Prompt >> Look for "Enable" in the listing below. Gather each line that contains it.

Extracted records >>
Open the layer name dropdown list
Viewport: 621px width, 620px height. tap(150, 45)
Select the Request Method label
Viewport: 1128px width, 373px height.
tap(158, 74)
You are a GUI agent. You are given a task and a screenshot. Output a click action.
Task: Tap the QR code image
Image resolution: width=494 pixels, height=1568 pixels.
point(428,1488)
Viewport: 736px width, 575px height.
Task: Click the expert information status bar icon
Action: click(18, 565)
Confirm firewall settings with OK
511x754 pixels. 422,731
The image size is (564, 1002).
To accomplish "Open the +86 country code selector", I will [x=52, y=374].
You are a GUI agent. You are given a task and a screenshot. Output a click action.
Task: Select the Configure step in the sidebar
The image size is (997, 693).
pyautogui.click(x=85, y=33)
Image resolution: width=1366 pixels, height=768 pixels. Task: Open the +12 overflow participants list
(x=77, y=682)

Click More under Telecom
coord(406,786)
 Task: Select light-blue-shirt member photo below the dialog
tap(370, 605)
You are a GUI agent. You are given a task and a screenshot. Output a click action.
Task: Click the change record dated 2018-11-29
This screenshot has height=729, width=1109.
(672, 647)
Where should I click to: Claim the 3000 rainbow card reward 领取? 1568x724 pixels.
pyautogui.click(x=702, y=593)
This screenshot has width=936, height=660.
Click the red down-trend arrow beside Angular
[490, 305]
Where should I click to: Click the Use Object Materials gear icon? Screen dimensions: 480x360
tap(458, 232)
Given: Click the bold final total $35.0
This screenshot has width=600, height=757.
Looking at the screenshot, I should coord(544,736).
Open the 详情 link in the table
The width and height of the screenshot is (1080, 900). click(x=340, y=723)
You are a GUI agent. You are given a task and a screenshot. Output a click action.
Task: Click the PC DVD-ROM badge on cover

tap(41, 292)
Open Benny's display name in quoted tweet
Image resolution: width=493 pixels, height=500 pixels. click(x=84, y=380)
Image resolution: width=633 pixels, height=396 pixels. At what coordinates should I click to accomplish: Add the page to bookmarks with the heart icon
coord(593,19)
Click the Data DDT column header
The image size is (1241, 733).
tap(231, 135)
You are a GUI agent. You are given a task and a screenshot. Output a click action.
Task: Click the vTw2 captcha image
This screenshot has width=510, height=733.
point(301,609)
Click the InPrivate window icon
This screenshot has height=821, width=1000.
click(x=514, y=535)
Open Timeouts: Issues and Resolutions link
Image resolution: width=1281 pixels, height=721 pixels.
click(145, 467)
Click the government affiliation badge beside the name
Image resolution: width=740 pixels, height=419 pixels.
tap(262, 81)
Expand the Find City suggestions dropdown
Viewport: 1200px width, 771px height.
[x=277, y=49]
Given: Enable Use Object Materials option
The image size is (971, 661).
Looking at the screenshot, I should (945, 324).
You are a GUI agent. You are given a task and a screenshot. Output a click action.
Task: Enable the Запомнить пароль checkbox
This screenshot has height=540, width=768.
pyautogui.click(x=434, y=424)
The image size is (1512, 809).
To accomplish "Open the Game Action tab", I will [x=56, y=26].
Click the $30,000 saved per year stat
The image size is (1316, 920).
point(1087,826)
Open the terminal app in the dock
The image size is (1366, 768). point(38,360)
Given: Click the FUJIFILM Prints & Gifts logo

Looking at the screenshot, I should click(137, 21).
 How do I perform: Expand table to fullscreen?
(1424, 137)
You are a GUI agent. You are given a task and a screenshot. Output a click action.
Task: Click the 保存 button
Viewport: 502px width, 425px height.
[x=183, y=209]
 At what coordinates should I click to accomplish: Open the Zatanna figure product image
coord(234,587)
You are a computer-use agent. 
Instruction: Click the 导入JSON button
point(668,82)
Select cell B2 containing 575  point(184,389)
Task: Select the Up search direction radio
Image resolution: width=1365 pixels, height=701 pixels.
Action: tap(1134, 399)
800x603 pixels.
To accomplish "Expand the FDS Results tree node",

Task solution >>
Given: Enable Use Object Materials option
Task: Enable the Запомнить пароль checkbox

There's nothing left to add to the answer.